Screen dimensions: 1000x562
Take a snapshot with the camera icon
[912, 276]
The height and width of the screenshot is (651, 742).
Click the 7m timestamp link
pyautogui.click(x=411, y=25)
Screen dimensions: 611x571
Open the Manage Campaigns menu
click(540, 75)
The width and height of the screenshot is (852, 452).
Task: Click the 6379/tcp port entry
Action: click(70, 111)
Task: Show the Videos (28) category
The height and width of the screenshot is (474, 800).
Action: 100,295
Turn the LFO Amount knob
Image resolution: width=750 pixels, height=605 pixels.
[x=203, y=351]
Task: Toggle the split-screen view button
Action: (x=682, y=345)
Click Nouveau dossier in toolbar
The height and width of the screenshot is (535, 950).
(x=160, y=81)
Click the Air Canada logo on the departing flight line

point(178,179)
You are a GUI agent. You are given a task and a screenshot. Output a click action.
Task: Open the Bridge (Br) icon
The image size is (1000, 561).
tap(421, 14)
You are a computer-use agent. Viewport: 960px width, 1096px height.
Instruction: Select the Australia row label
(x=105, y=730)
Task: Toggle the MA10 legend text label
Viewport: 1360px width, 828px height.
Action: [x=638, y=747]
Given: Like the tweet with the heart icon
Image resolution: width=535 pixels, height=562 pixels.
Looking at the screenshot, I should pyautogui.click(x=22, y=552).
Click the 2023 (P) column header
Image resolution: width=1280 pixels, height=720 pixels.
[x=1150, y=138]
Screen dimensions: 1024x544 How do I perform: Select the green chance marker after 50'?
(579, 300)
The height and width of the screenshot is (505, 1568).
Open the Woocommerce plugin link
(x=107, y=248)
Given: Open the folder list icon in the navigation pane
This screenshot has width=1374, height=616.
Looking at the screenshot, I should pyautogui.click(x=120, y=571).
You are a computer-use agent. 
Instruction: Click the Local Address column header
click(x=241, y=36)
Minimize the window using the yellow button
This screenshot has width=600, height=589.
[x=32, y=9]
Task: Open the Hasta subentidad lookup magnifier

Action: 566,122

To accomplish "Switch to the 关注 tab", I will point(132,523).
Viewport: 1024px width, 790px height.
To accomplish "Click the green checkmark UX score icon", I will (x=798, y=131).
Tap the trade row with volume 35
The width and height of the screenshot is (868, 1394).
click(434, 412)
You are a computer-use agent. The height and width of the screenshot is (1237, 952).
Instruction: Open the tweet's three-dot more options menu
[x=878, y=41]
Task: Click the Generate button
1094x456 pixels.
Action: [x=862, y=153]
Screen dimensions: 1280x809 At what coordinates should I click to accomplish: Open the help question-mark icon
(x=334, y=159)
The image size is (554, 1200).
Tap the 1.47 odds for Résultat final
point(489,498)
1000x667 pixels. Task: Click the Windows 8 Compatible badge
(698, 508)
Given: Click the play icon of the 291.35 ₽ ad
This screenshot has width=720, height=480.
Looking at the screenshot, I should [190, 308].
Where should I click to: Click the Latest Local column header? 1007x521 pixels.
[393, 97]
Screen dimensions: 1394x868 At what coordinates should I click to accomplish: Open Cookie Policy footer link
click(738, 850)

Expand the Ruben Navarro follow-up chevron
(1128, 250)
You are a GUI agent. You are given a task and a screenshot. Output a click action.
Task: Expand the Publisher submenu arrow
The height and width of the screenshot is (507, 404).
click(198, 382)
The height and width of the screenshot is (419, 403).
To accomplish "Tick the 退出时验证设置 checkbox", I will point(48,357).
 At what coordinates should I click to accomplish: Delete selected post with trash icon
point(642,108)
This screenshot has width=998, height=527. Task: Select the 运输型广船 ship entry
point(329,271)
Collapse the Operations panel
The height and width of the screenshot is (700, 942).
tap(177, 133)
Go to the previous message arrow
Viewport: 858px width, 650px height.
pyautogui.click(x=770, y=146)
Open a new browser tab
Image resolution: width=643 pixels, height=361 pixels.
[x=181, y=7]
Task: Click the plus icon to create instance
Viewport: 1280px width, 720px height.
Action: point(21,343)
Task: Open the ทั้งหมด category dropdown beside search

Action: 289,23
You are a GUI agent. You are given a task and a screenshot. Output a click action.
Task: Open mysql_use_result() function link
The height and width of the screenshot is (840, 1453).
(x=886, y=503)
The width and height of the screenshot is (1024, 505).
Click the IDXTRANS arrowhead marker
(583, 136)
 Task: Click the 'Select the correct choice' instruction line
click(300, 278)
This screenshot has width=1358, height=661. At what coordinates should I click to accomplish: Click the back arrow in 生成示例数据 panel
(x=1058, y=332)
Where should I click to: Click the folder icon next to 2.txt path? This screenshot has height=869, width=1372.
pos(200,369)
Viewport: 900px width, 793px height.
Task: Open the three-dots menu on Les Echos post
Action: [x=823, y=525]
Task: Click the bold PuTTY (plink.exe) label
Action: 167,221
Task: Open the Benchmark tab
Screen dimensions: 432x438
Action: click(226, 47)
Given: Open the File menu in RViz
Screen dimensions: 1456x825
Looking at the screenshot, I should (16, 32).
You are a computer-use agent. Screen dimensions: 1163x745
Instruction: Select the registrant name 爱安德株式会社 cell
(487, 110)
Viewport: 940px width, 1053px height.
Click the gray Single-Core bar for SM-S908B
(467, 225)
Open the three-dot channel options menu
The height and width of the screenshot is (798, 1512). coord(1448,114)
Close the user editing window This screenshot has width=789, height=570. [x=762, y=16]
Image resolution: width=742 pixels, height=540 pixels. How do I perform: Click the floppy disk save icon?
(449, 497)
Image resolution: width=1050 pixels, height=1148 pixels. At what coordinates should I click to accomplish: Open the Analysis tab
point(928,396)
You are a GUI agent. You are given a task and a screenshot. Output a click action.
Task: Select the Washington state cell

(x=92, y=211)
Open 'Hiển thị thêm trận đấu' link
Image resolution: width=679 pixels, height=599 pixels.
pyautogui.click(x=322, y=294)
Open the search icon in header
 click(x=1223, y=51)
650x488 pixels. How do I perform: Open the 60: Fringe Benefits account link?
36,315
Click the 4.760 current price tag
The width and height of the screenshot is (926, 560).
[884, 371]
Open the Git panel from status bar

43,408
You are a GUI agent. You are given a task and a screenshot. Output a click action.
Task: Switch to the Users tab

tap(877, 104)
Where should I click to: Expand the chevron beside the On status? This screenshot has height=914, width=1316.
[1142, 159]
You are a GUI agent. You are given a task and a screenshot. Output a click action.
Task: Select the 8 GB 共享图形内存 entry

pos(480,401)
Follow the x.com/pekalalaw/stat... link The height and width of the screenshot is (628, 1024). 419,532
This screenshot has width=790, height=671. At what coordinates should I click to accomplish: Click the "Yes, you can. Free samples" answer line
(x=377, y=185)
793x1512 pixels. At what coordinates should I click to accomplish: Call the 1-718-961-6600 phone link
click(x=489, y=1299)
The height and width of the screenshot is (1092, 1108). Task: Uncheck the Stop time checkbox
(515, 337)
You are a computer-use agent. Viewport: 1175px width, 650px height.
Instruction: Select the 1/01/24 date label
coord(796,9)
+++
What this task involves: Return the material exactly as it was provided.

Response:
Screen dimensions: 1000x562
Take a snapshot with the camera icon
[912, 276]
The height and width of the screenshot is (651, 742).
Click the 7m timestamp link
pyautogui.click(x=411, y=25)
Screen dimensions: 611x571
Open the Manage Campaigns menu
click(540, 75)
The width and height of the screenshot is (852, 452).
Task: Click the 6379/tcp port entry
Action: click(70, 111)
Task: Show the Videos (28) category
The height and width of the screenshot is (474, 800).
Action: 100,295
Turn the LFO Amount knob
Image resolution: width=750 pixels, height=605 pixels.
[x=203, y=351]
Task: Toggle the split-screen view button
Action: (x=682, y=345)
Click Nouveau dossier in toolbar
The height and width of the screenshot is (535, 950).
(x=160, y=81)
Click the Air Canada logo on the departing flight line

point(178,179)
You are a GUI agent. You are given a task and a screenshot. Output a click action.
Task: Open the Bridge (Br) icon
The image size is (1000, 561).
tap(421, 14)
You are a computer-use agent. Viewport: 960px width, 1096px height.
Instruction: Select the Australia row label
(x=105, y=730)
Task: Toggle the MA10 legend text label
Viewport: 1360px width, 828px height.
Action: [x=638, y=747]
Given: Like the tweet with the heart icon
Image resolution: width=535 pixels, height=562 pixels.
Looking at the screenshot, I should pyautogui.click(x=22, y=552).
Click the 2023 (P) column header
Image resolution: width=1280 pixels, height=720 pixels.
[x=1150, y=138]
Screen dimensions: 1024x544 How do I perform: Select the green chance marker after 50'?
(579, 300)
The height and width of the screenshot is (505, 1568).
Open the Woocommerce plugin link
(x=107, y=248)
Given: Open the folder list icon in the navigation pane
This screenshot has width=1374, height=616.
Looking at the screenshot, I should pyautogui.click(x=120, y=571).
You are a computer-use agent. 
Instruction: Click the Local Address column header
click(x=241, y=36)
Minimize the window using the yellow button
This screenshot has width=600, height=589.
[x=32, y=9]
Task: Open the Hasta subentidad lookup magnifier

Action: 566,122

To accomplish "Switch to the 关注 tab", I will point(132,523).
Viewport: 1024px width, 790px height.
To accomplish "Click the green checkmark UX score icon", I will (x=798, y=131).
Tap the trade row with volume 35
The width and height of the screenshot is (868, 1394).
click(434, 412)
You are a computer-use agent. The height and width of the screenshot is (1237, 952).
Instruction: Open the tweet's three-dot more options menu
[x=878, y=41]
Task: Click the Generate button
1094x456 pixels.
Action: [x=862, y=153]
Screen dimensions: 1280x809 At what coordinates should I click to accomplish: Open the help question-mark icon
(x=334, y=159)
The image size is (554, 1200).
Tap the 1.47 odds for Résultat final
point(489,498)
1000x667 pixels. Task: Click the Windows 8 Compatible badge
(698, 508)
Given: Click the play icon of the 291.35 ₽ ad
This screenshot has width=720, height=480.
Looking at the screenshot, I should [190, 308].
Where should I click to: Click the Latest Local column header? 1007x521 pixels.
[393, 97]
Screen dimensions: 1394x868 At what coordinates should I click to accomplish: Open Cookie Policy footer link
click(738, 850)

Expand the Ruben Navarro follow-up chevron
(1128, 250)
You are a GUI agent. You are given a task and a screenshot. Output a click action.
Task: Expand the Publisher submenu arrow
The height and width of the screenshot is (507, 404).
click(198, 382)
The height and width of the screenshot is (419, 403).
To accomplish "Tick the 退出时验证设置 checkbox", I will point(48,357).
 At what coordinates should I click to accomplish: Delete selected post with trash icon
point(642,108)
This screenshot has width=998, height=527. Task: Select the 运输型广船 ship entry
point(329,271)
Collapse the Operations panel
The height and width of the screenshot is (700, 942).
tap(177, 133)
Go to the previous message arrow
Viewport: 858px width, 650px height.
pyautogui.click(x=770, y=146)
Open a new browser tab
Image resolution: width=643 pixels, height=361 pixels.
[x=181, y=7]
Task: Click the plus icon to create instance
Viewport: 1280px width, 720px height.
Action: point(21,343)
Task: Open the ทั้งหมด category dropdown beside search

Action: 289,23
You are a GUI agent. You are given a task and a screenshot. Output a click action.
Task: Open mysql_use_result() function link
The height and width of the screenshot is (840, 1453).
(x=886, y=503)
The width and height of the screenshot is (1024, 505).
Click the IDXTRANS arrowhead marker
(583, 136)
 Task: Click the 'Select the correct choice' instruction line
click(300, 278)
This screenshot has width=1358, height=661. At what coordinates should I click to accomplish: Click the back arrow in 生成示例数据 panel
(x=1058, y=332)
Where should I click to: Click the folder icon next to 2.txt path? This screenshot has height=869, width=1372.
pos(200,369)
Viewport: 900px width, 793px height.
Task: Open the three-dots menu on Les Echos post
Action: [x=823, y=525]
Task: Click the bold PuTTY (plink.exe) label
Action: 167,221
Task: Open the Benchmark tab
Screen dimensions: 432x438
Action: click(226, 47)
Given: Open the File menu in RViz
Screen dimensions: 1456x825
Looking at the screenshot, I should (16, 32).
You are a computer-use agent. Screen dimensions: 1163x745
Instruction: Select the registrant name 爱安德株式会社 cell
(487, 110)
Viewport: 940px width, 1053px height.
Click the gray Single-Core bar for SM-S908B
(467, 225)
Open the three-dot channel options menu
The height and width of the screenshot is (798, 1512). coord(1448,114)
Close the user editing window This screenshot has width=789, height=570. [x=762, y=16]
Image resolution: width=742 pixels, height=540 pixels. How do I perform: Click the floppy disk save icon?
(449, 497)
Image resolution: width=1050 pixels, height=1148 pixels. At what coordinates should I click to accomplish: Open the Analysis tab
point(928,396)
You are a GUI agent. You are given a task and a screenshot. Output a click action.
Task: Select the Washington state cell

(x=92, y=211)
Open 'Hiển thị thêm trận đấu' link
Image resolution: width=679 pixels, height=599 pixels.
pyautogui.click(x=322, y=294)
Open the search icon in header
 click(x=1223, y=51)
650x488 pixels. How do I perform: Open the 60: Fringe Benefits account link?
36,315
Click the 4.760 current price tag
The width and height of the screenshot is (926, 560).
[884, 371]
Open the Git panel from status bar

43,408
You are a GUI agent. You are given a task and a screenshot. Output a click action.
Task: Switch to the Users tab

tap(877, 104)
Where should I click to: Expand the chevron beside the On status? This screenshot has height=914, width=1316.
[1142, 159]
You are a GUI agent. You are given a task and a screenshot. Output a click action.
Task: Select the 8 GB 共享图形内存 entry

pos(480,401)
Follow the x.com/pekalalaw/stat... link The height and width of the screenshot is (628, 1024). 419,532
This screenshot has width=790, height=671. At what coordinates should I click to accomplish: Click the "Yes, you can. Free samples" answer line
(x=377, y=185)
793x1512 pixels. At what coordinates should I click to accomplish: Call the 1-718-961-6600 phone link
click(x=489, y=1299)
The height and width of the screenshot is (1092, 1108). Task: Uncheck the Stop time checkbox
(515, 337)
You are a computer-use agent. Viewport: 1175px width, 650px height.
Instruction: Select the 1/01/24 date label
coord(796,9)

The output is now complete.